Que la chose soit véritable,
Ou que ce ne soit qu’une fable,
Je fais ici savoir à tous
Que Dunkerque, enfin, est à nous. »


  1. Déesse grecque de la Justice, v. note [13], lettre 1011.

15.

« Ô le bon homme ! »

16.

V. note [3], lettre 726, pour la Pharmacopée de Brice Bauderon, rééditée à Lyon en 1662.

17.

« à la fin un siècle impuissant nous viendra », Pline le Jeune, Épîtres (livre v, xvii) :

Faveo enim sæculo ne sit sterile et effetum.

[Car mon plus vif désir est que notre siècle ne soit pas impuissant et stérile].

18.

Les éditions antérieures (Bulderen et Reveillé-Parise), qui ont beaucoup remanié cette lettre, y ont ajouté ici cet amusant passage :

« On dit que M. de Roquelaure a proposé de beaux moyens pour envoyer une grande armée en Italie, savoir que M. de Liancourt fournira 20 000 jansénistes, M. de Turenne 20 000 huguenots, et lui, fournira 10 000 athées : voilà 50 000 hommes qui n’épargneraient point le pape ; vous voyez comme dans l’affliction publique les courtisans ne laissent pas de railler. »

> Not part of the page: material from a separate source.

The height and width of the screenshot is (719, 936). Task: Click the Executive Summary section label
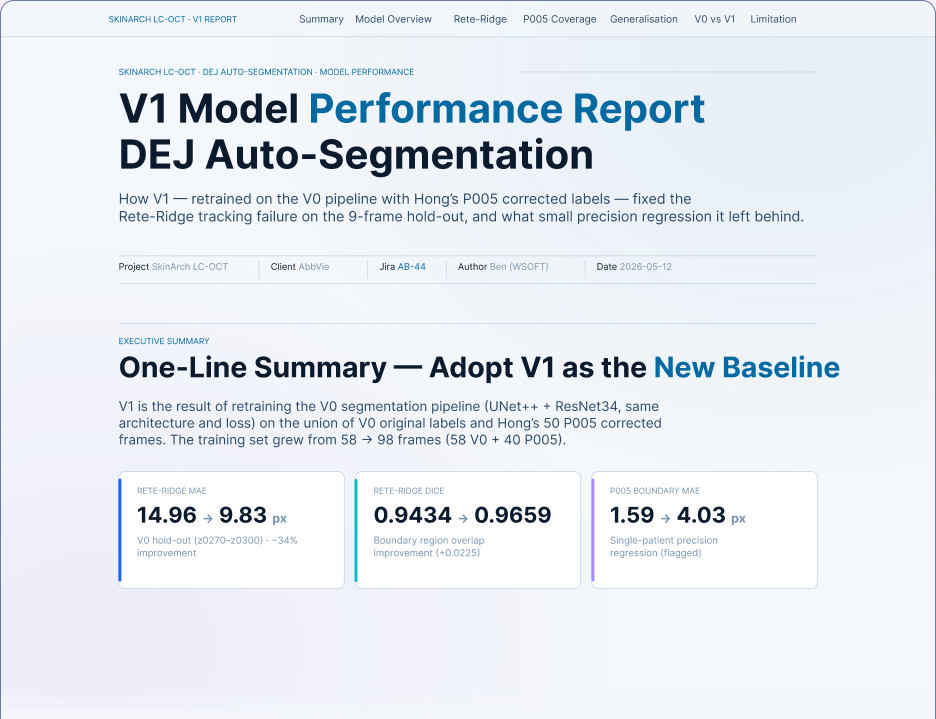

Cette insertion est plausible puisque le duc de Roquelaure (v. note [34], lettre 524) était réputé pour ses mots d’esprits, mais c’est un lambeau que les transcripteurs ont extrait d’une autre lettre qu’ils ont irrémédiablement dépecée. Toutes les allusions à Rome et au pape (Alexandre vii) avaient ici trait à l’affaire des gardes corses (v. note [1], lettre 735).

19.

« Je vous salue ainsi que votre épouse. Vôtre de tout cœur, Guy Patin. »

a.

Ms BnF no 9358, fos 206‑207, « À Monsieur/ Monsieur Spon,/ Docteur en médecine,/ À Lyon » ; Du Four (édition princeps, 1683), no cvii (pages 323‑325), et Bulderen, no cclxxxi (tome ii, pages 328‑329), fort abrégée ; Reveillé-Parise, no cccxlix (tome ii, pages 471‑475) à Charles Spon (dont la seconde partie est datée du 19 décembre), et no dciii (tome iii, pages 410‑411) à André Falconet.

À côté de l’adresse, de la main de Spon : « 1662./ Paris, adi 17 novemb./ Lyon, 24 dudit./ Rispost./ Adi 28 ditto […]. »


Correspondance complète et autres écrits de Guy Patin, édités par Loïc Capron. – Paris : Bibliothèque interuniversitaire de santé, 2018. – Lettre de Charles Spon à Guy Patin, le 17 novembre 1662.